Le tireur était un collectionneur de plusieurs objets, dont des uniformes de police, qu’il détenait en plusieurs exemplaires, selon des informations recueillies auprès de témoins. Il avait aussi un intérêt avoué pour la GRC et possédait quatre voitures ayant fait partie du parc de la police montée.

« On croit qu’il a acquis le véhicule qu’il a utilisé à l’automne 2019 dans une vente aux enchères. Je ne peux pas dire comment il a obtenu les calques et les gyrophares, mais nous avons fait des progrès de ce côté-là », a dit l’agent Campbell.

La GRC a confirmé que le suspect entretenait des liens avec certains de ses agents retraités, qui ont été rencontrés par les enquêteurs au cours des derniers jours. Selon la GRC, rien n’indiquait qu’un d’eux ait été complice du suspect, ni lors de la tuerie ni dans l’acquisition de l’uniforme ou la transformation du véhicule.

L’enquête a aussi permis d’établir que le suspect avait des antécédents en matière de violence conjugale, mais il ne semble pas, selon les enquêteurs, « qu’il ait ciblé délibérément les femmes ». Selon des témoins, le tireur avait eu des disputes avec certaines personnes parmi les victimes – mortes et blessées. Il avait des liens d’affaires ou des liens familiaux avec certaines d’entre elles.

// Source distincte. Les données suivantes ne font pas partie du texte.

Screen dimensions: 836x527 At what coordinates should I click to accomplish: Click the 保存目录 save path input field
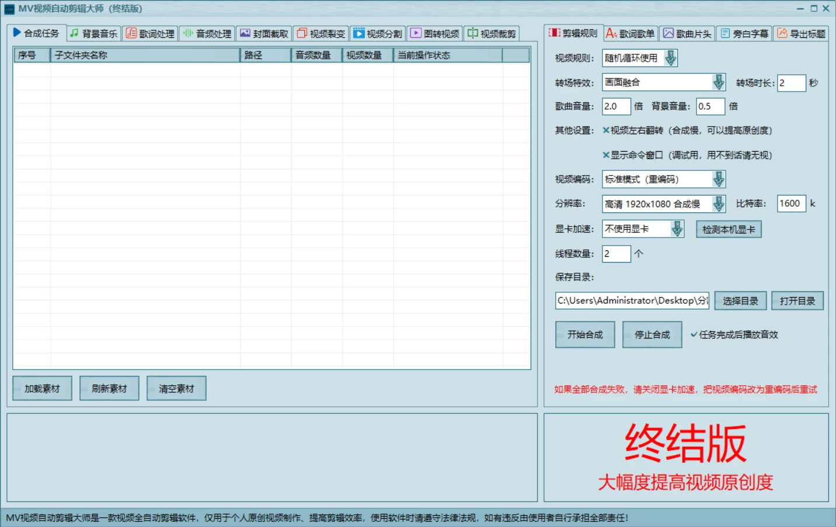click(x=631, y=301)
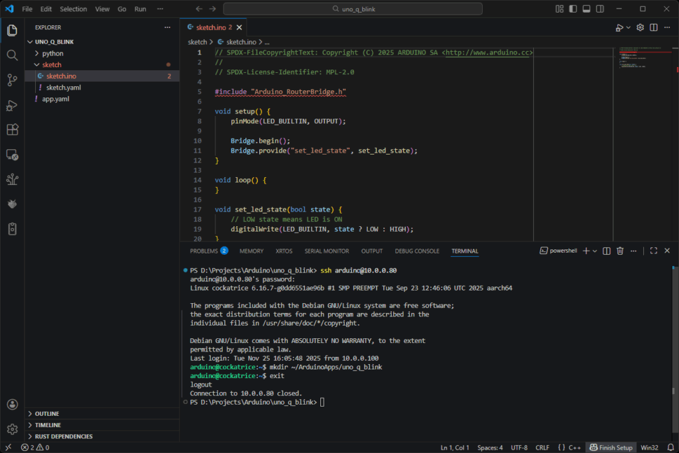Toggle the secondary side bar layout button
The height and width of the screenshot is (453, 679).
pyautogui.click(x=600, y=9)
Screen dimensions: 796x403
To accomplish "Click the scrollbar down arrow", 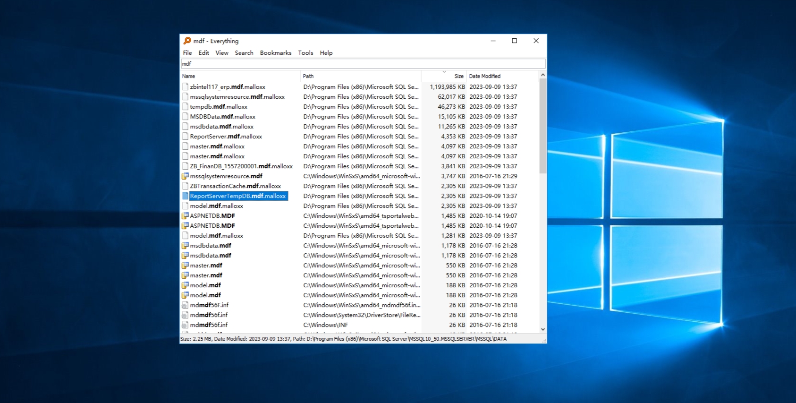I will [543, 329].
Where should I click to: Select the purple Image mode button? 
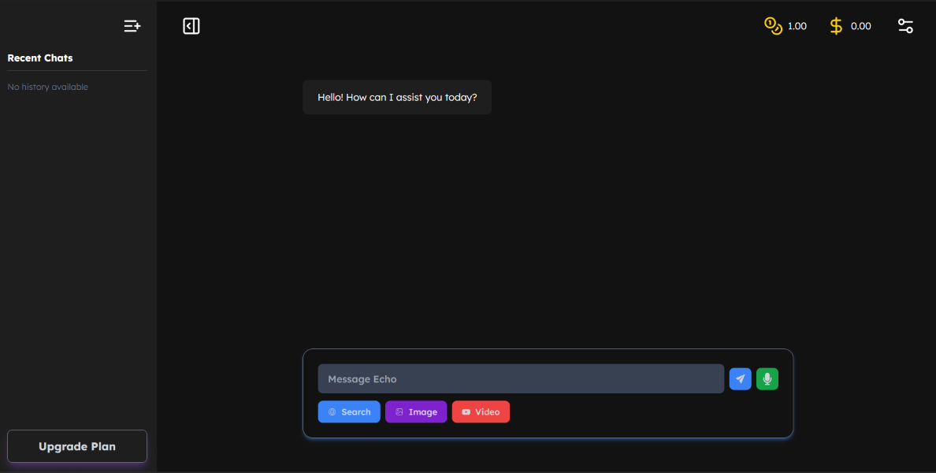(416, 412)
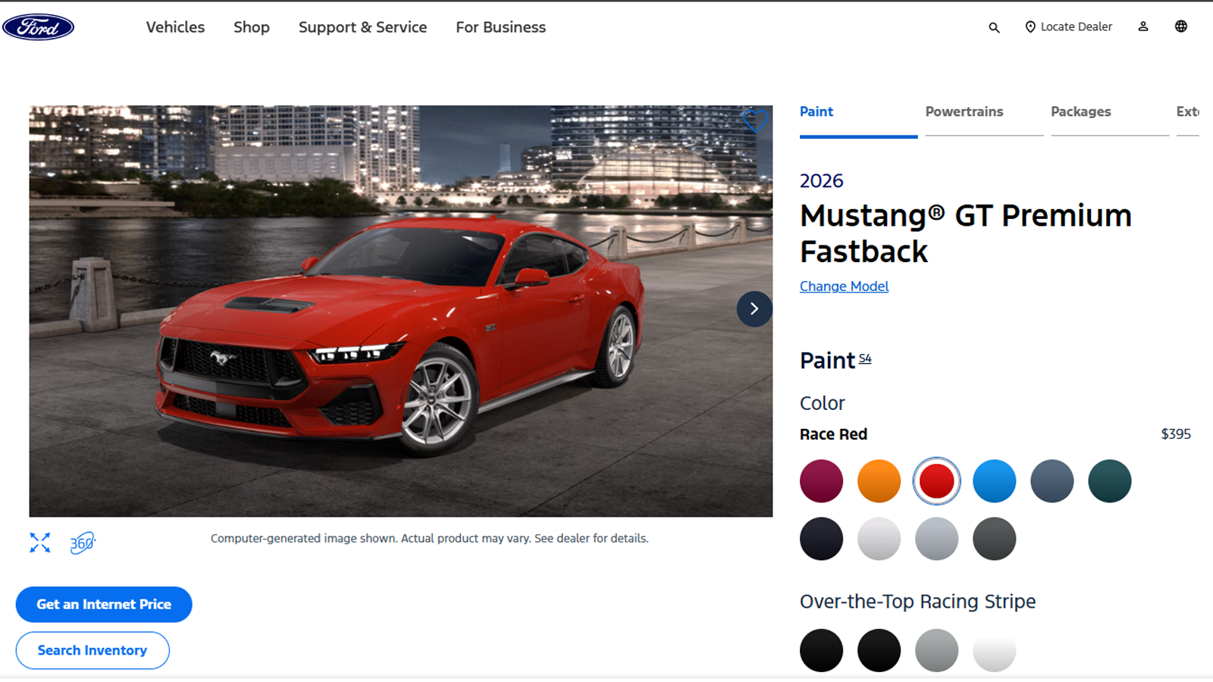Open the 360 degree view

tap(82, 543)
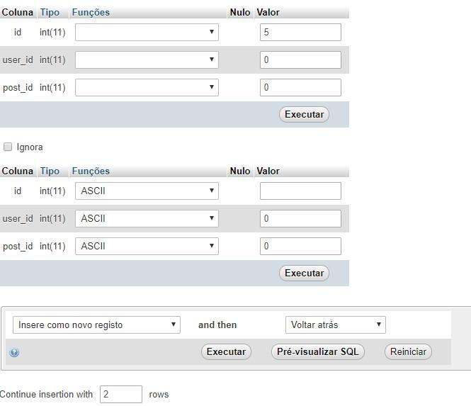
Task: Click the Continue insertion rows count field
Action: [120, 394]
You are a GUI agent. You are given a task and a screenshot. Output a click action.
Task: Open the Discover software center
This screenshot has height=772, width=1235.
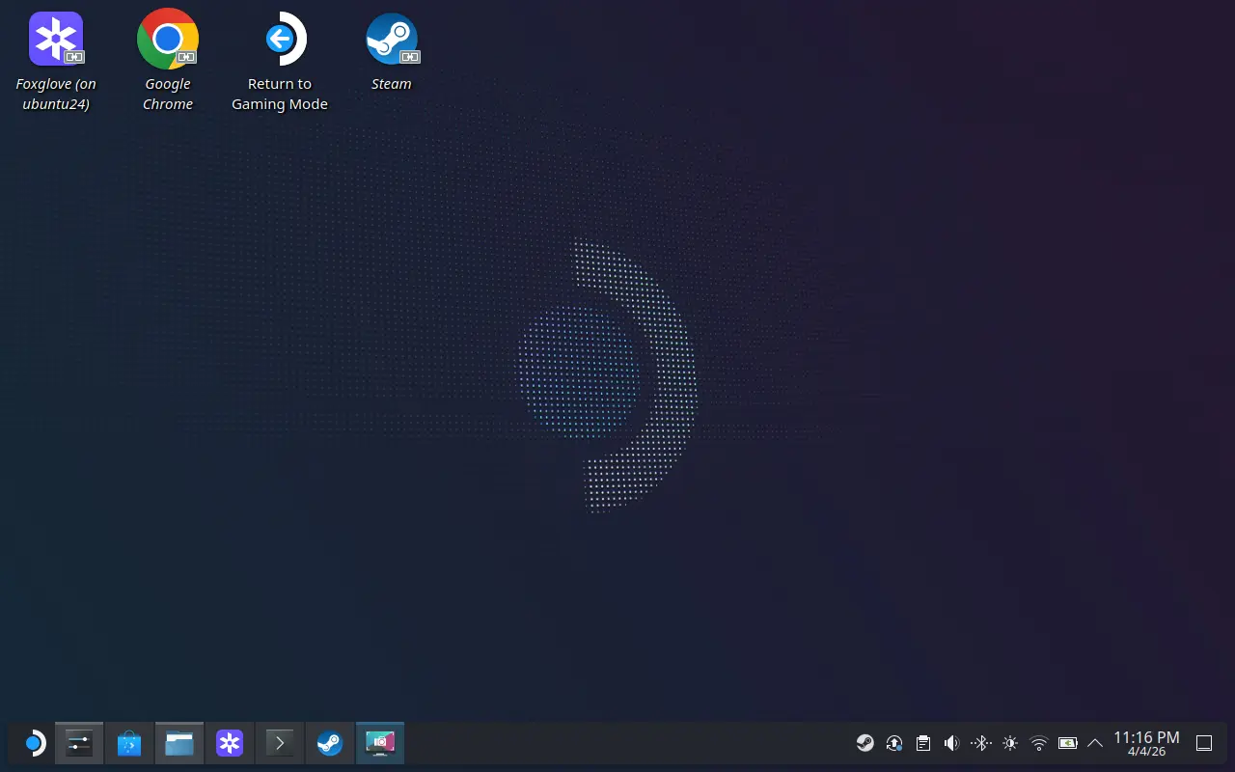click(x=128, y=743)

« Il a tué des personnes soit qu’il connaissait, soit qu’il ne connaissait pas et qu’il a ciblé pour des raisons que je ne crois qu’aucun de nous comprendra un jour. Il les a tuées pour des motifs complètement insensés », a déclaré l’agent Campbell.

Dans la nuit du 18 au 19 avril 2020, un denturologiste a tué 22 personnes, dont une adolescente de 17 ans. Neuf sont mortes dans l’un des incendies allumés par le tueur, les autres ont été exécutées par arme à feu. Le principal suspect a été abattu par des policiers à une station-service au terme de sa cavale meurtrière ayant duré 13 heures.